I decided to do this thread because yesterday I was with a female friend who has a son that can play video games and pretty much anything any other kid can do but I heard him say to me that he doesn't need to know how to read even though he could pretty well. I said why and he told me that he is a special needs kid. I said boy please, there is nothing wrong with you, you are just as normal as any other kid. He is perfectly normal and goes to just one of the many public Lousiana schools that teaches a large number of black male students, they are retarded or slow. Many don't know but every public school has a quota of students they have to put in special ed to receive state grants and funds. Guess who they target? Many normal kid are riding the short bus nowadays, so much so that in my area, it's not even considered embarrassing any more as so many are riding the short bus. If at all possible, I would highly recommend home schooling your kids. http://www.inmotionmagazine.com/peterz1.html
I'm not discounting this post "whole cloth." But there are some other factors to consider.

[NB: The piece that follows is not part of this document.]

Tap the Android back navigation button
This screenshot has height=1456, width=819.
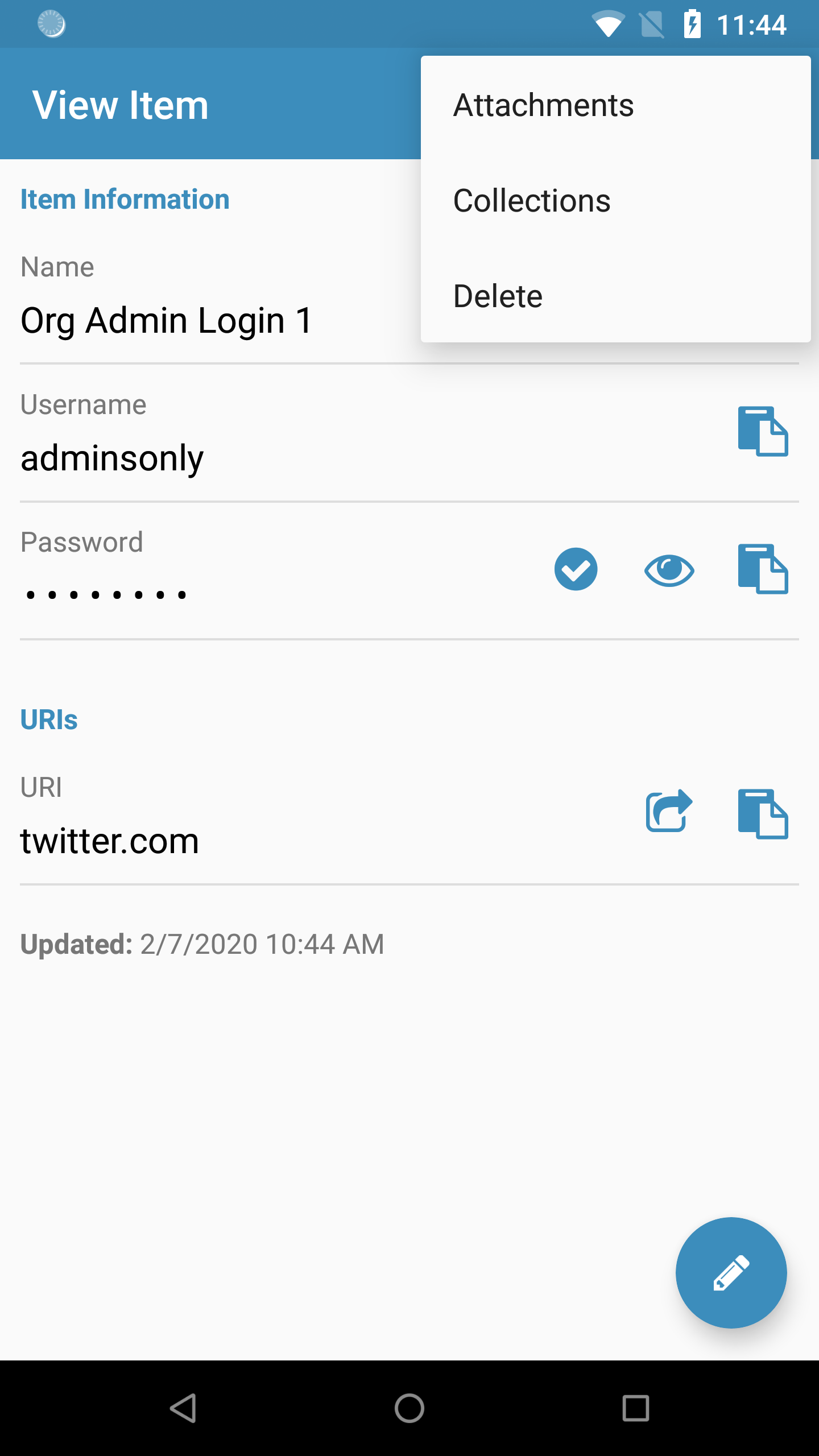coord(183,1408)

Being dexterous enough to master video games does not automatically negate a learning disability.
Also, have you ever had him read to you and then tell/explain to you what he read?

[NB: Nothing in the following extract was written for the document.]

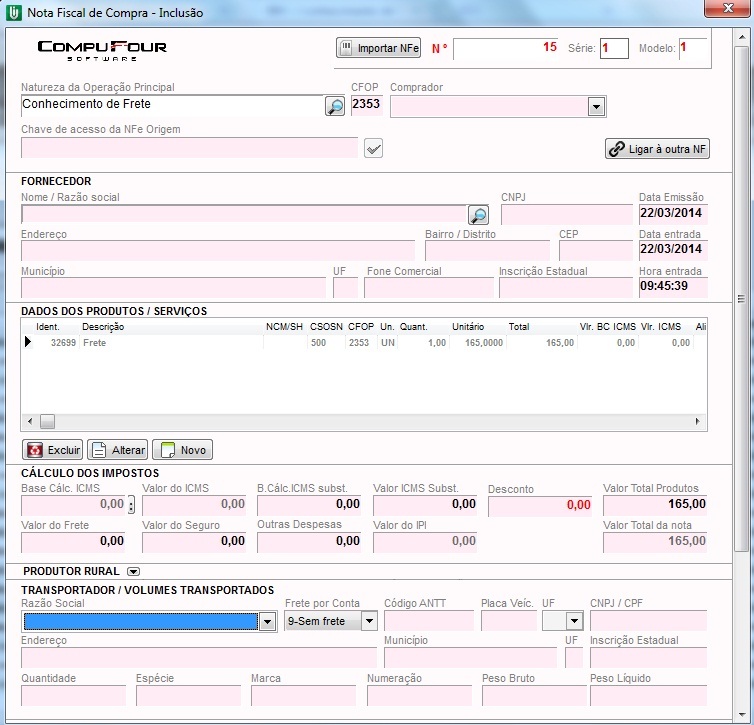Click the Importar NFe button

pyautogui.click(x=379, y=48)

Many children can "read" beautifully...meaning they can "call words" but have little to no comprehension of what they read. ---They can't tell you what it means in their own words.
So, again, with LA having the history it does in poor education systems, I'm not totally discounting what you've said....But, that little boy COULD actually be "Special Needs" in some areas that you are not aware of.

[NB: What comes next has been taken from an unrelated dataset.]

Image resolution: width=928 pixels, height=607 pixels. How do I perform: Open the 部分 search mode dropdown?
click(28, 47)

Moreover, Home-schooling is not necessarily the answer either...Parents need to get more involved and invested
in their children's education....Requesting and/or paying for their child to be tested and re-tested
in subsequent school years.
However, as a former teacher myself, I can tell you that some parents are in DENIAL...They don't won't to accept that their child IS "Special Needs" and they will fight tooth-and-nail with the school to get them out.
Conversely, there are also parents who desperately want their child to be "GIFTED" and will force the child to stay in a Gifted/AP curriculum that is waaaay beyond their academic abilities.